When I saw this, I thought I recognised it from long before I started trying to take a serious interest in fungi. "That's a cushion bracket", I thought, and iNaturalist seems to agree with me, except that nobody has agreed (or disagreed) with my identification. But when I came to submit the record on Naturespot, the identification difficulty of Phellinus pomaceus was flagged red(!) and I would need a microscope (although if I had a microscope, I wouldn't know what I was looking for). So instead of submitting it as a record, I thought I would just ask if anybody would like to comment on what this photo may be of...
Well if it's a red camera species, it cannot reliably identifed from normal photos (photos taken down a microscope are a different matter!), whatever people may say on the Internet. That's the advantage of having the records you submit here checked by experts.
That looks extremely similar to bracket fungi i'm seeing at Thornton Res. The notes under Cushion Bracket say on NS say "In the comments box, state the key or ID method used and describe the size and identifying characters."
Can you (AJ, sorry not sure of your first name) point me in the direction of a good key to use.
Also, some guide to buying and using microscopes for ID'ing fungi (sounds like you need to be able to photograph through the microscope to from your comment above).
There are some good books on fungi, the best is probably Mushrooms and Toadstools of Britain & Europe Volumes 1 & 2 by Geoffrey Kibby. Sadly, not cheap!
Fungal identification is based mostly on lookind at (and measuring) the spores. A compound (rather than a stereo) microscope is needed for this.
A very quick glance at the internet suggests that buying a compound microscope, with a camera attachment - or is just hand-held practical?), is a little daunting financially(!) I did say that I wouldn't know what I was looking for if I did have a microscope - and I realise now from what you say that it will more likely be the expert who knows what to look for. That does prompt me to ask though whether you can take a photo down a compound microscope which conveys to the expert the extra value given by the microscope's being compound I imagine you just take a photo down one of the lenses and relay in words what you have learned from the stereo nature of the image.

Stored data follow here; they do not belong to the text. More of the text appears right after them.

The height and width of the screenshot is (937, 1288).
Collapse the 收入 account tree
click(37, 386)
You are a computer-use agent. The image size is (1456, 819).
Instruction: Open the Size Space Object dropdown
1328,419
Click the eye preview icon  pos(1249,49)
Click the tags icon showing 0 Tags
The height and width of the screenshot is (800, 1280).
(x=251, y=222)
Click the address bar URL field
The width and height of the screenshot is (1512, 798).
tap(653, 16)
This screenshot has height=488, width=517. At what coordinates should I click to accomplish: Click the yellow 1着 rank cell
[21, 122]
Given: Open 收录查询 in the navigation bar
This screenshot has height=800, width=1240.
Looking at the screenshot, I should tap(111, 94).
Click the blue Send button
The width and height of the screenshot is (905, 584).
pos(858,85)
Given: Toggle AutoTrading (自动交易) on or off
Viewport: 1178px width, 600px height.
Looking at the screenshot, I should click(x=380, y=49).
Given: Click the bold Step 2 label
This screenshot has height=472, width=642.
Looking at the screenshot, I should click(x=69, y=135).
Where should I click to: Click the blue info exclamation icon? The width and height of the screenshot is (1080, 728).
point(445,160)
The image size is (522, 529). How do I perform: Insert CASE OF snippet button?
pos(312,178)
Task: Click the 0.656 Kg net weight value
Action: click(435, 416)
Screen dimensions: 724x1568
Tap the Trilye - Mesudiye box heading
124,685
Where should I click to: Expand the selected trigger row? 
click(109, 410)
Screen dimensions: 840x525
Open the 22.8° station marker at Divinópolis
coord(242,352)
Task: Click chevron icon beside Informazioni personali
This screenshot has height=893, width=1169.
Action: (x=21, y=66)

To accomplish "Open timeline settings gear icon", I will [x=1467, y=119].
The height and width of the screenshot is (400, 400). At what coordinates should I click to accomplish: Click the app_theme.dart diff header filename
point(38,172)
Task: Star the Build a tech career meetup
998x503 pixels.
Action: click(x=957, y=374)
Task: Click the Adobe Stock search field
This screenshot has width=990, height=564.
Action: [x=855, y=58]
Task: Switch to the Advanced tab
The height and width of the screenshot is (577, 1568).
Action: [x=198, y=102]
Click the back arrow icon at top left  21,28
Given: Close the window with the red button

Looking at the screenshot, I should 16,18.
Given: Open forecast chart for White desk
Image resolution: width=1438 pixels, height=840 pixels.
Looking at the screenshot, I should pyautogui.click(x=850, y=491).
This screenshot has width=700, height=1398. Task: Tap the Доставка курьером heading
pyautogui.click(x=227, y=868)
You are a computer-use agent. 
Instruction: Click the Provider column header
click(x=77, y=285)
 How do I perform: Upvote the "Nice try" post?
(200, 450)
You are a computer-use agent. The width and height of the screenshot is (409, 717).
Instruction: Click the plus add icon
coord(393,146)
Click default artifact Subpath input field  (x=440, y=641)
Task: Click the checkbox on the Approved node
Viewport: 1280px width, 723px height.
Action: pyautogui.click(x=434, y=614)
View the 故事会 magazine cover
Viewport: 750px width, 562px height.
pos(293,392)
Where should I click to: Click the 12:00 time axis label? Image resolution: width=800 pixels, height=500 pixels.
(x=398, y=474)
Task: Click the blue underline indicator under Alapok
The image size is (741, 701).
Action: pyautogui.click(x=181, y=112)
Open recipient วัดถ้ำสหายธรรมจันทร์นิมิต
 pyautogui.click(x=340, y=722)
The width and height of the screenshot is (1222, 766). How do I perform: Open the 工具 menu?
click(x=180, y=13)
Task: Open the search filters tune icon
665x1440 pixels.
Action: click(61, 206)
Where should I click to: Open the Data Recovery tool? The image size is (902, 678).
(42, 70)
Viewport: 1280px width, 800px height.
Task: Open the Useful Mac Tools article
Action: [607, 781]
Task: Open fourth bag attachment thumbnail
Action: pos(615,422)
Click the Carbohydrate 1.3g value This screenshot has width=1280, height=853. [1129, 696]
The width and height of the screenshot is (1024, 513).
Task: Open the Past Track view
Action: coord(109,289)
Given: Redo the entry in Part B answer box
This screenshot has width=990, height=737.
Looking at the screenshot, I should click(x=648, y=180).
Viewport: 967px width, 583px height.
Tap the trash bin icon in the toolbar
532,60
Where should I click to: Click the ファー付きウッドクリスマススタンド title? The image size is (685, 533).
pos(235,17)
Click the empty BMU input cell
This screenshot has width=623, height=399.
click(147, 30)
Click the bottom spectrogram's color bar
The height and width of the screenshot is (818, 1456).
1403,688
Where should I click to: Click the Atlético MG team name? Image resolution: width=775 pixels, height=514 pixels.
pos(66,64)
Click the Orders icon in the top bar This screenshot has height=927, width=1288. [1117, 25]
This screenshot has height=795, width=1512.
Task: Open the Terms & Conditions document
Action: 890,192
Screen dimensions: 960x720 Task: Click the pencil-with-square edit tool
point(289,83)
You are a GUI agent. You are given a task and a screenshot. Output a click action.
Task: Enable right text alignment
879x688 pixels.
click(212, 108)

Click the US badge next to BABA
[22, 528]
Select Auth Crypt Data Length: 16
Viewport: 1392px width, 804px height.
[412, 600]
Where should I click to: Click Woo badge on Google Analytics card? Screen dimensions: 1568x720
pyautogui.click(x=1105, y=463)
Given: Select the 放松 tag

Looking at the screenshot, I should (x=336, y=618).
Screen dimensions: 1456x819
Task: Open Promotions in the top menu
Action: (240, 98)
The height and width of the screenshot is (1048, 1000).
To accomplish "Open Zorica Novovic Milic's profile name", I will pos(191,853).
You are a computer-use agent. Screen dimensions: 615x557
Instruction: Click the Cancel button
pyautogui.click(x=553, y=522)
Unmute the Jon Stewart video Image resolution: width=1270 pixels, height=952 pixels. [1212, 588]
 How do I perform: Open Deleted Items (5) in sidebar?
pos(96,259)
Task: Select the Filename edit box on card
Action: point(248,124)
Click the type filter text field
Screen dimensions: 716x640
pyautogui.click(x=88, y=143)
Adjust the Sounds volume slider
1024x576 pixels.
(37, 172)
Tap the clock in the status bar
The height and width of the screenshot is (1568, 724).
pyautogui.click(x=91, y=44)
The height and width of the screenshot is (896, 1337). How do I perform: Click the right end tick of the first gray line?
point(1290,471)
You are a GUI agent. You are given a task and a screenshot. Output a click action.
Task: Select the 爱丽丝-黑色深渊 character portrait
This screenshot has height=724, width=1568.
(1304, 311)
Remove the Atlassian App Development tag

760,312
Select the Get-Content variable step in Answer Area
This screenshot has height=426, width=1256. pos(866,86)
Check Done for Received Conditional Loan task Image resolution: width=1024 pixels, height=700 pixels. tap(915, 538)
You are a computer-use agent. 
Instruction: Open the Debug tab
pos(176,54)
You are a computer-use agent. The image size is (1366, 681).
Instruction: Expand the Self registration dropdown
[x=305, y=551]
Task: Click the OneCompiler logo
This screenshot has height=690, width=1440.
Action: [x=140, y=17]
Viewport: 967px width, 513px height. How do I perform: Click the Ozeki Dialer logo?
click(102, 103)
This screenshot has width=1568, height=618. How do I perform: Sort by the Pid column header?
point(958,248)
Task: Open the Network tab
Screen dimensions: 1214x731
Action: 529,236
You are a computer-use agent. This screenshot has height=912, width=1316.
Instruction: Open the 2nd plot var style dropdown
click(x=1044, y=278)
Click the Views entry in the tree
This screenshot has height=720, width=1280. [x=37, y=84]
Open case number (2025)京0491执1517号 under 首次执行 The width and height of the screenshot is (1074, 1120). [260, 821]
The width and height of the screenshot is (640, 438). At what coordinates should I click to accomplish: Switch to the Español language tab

I have already bought Paul Sterry: Fungi of Britain and Northern Europe, Roger Phillips: Mushrooms, and the Chatto Nature Guide: Mushrooms and Fungi (sic). I wonder whether that will be enough. Not for identifying by spores, I fear.
To be honest, I am not sure how far I want to go in this direction. Yes, I find fungi fascinating and want to know better what to look for (and feel, smell and taste for). I want to carry on submitting records of fungi to Naturespot but I hope that I am not being a nuisance submitting so many which cannot be verified (about 8 so far...). There are, however, severe financial constraints.
If you look at the camera icons on each species page, you'll be able to identify all those with green icons with just photos - remember to include the gills and stem as well as the cap from the top. You may also be able to identify amber icon species depending on how much information you give with each record, e.g. if a fungus is growing on a particular species of host tree (you may need a photo of the tree to verify this).